People like money. People want money. In the name of money, crime has flourished here and there. So who would be surprised to read that people want “their” money back? This is applicable to HP employees, and to anybody else in the world, whether they are employees, self entrepreneurs of retirees.
It seems quite obvious a conclusion. Still, it deserves some comments, as the way this has been written looks a bit too simple a view.
We think they deserve it. We agree with the conclusions at the end of the article, but not for the same simplistic rationale. The reference article just says that since economical results for HP have recovered, salaries should be restored and that’s it.As well, the article generalizes too much.
If we look to the official memo to employees at HP, we see a couple of items that have not been explained much in detail in the online report:
First: Salary reductions were not applied to total earnings by employees with variable salary. Just to base pay. What means that the cut was smaller than it looked.

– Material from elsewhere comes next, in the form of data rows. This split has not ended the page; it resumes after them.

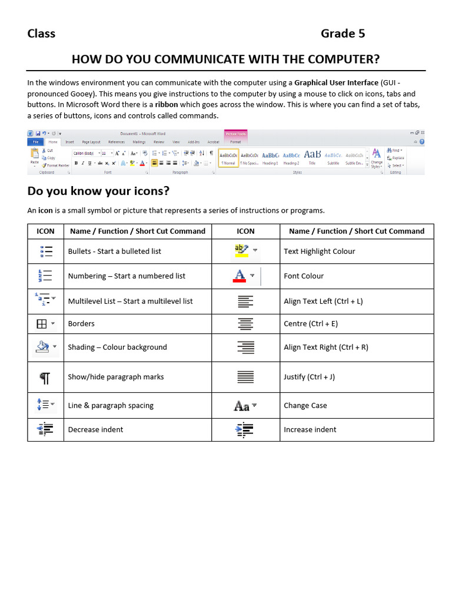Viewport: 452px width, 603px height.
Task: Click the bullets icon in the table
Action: tap(45, 251)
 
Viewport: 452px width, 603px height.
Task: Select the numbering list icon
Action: tap(45, 276)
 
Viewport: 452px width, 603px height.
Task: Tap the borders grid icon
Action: tap(42, 324)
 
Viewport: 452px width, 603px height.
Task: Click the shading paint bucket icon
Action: tap(42, 347)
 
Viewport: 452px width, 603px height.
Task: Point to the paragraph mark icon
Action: tap(45, 377)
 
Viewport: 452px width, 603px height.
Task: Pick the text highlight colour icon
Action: tap(242, 251)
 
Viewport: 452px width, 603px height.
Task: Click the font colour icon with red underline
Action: tap(240, 276)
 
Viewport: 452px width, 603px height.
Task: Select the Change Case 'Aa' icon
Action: tap(242, 406)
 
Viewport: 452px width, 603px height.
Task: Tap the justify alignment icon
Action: tap(245, 377)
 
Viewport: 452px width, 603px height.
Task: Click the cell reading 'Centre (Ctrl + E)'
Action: tap(310, 324)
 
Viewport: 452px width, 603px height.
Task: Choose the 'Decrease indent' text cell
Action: tap(95, 430)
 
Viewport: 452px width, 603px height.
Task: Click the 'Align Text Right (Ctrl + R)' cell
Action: tap(325, 347)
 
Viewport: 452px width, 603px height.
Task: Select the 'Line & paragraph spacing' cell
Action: tap(111, 406)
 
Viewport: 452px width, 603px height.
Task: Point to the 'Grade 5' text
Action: tap(343, 34)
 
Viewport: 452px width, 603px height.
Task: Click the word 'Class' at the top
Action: tap(41, 34)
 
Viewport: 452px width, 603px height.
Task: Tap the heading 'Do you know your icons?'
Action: tap(98, 191)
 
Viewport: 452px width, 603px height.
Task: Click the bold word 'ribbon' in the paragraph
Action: tap(167, 105)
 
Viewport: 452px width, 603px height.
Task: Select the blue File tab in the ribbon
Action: tap(36, 142)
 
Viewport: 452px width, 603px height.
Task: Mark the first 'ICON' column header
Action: tap(45, 231)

Second: As these cuts have to be compliant with local regulations should there be any, in many countries in the world these reductions are simply non-effective, as local legislation protects salaries in a way that they cannot be reduced even if the consent of the employee is granted.

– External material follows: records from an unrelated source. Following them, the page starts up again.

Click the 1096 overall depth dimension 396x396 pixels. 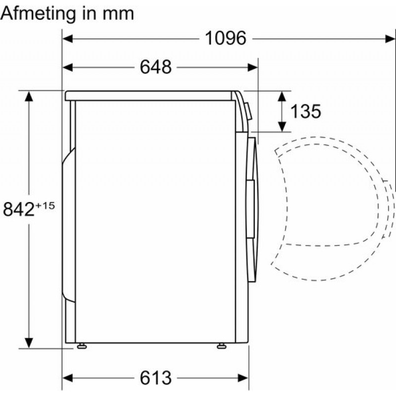[x=226, y=38]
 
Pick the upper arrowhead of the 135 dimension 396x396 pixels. [x=283, y=96]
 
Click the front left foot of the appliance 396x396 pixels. [x=81, y=346]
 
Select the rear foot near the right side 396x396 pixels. [x=220, y=346]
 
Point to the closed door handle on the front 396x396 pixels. [x=251, y=191]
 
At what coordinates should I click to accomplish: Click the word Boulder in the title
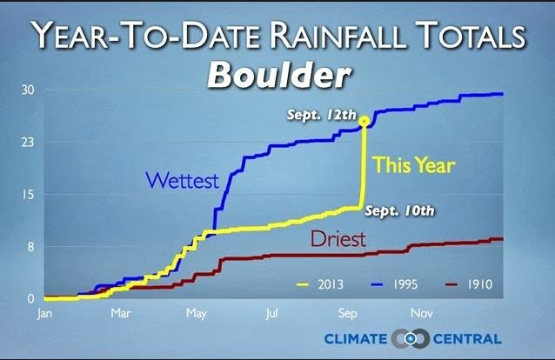pyautogui.click(x=279, y=76)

We are not going to discuss that cutting salaries was not a technically correct measure. It was one of the valid choices HP had to address the economical situation of the time. Indeed it was. And, as long as it complied with local regulations, it was legal to use it.
Now, having said this, we will try to go beyond, and imagine the ultimate target. The guys deciding to take this option (reduce salaries) were guys whose total earning from HP mainly came not via their own base salaries, but proportional to the value of shares. So increasing the value of the shares was their primary target. Not, as presented to the employees, was it about competitiveness and so forth.
There is only one way to increase share value significantly in the short term: Increasing profits. To increase profits, there are only to ways to do it: Either increasing revenue beyond expectations keeping costs in check, or to reduce costs significantly. From these two possibilities, it is kind of obvious that the second one is the easiest.
We believe this was the ultimate intention of the board. Just make sure the market understood they were slashing costs, and therefore increase shares value. Nothing else.
We base our opinion on the wording of the communication to HP’s rank and file employees. Messy, at some point, and potentially unclear for the average employee, who has by no means the slightest individual influence in results, and gets the explanations under the apparent “share-of-the-pain” by managers, who pretend their salaries’ cuts are even bigger than theirs.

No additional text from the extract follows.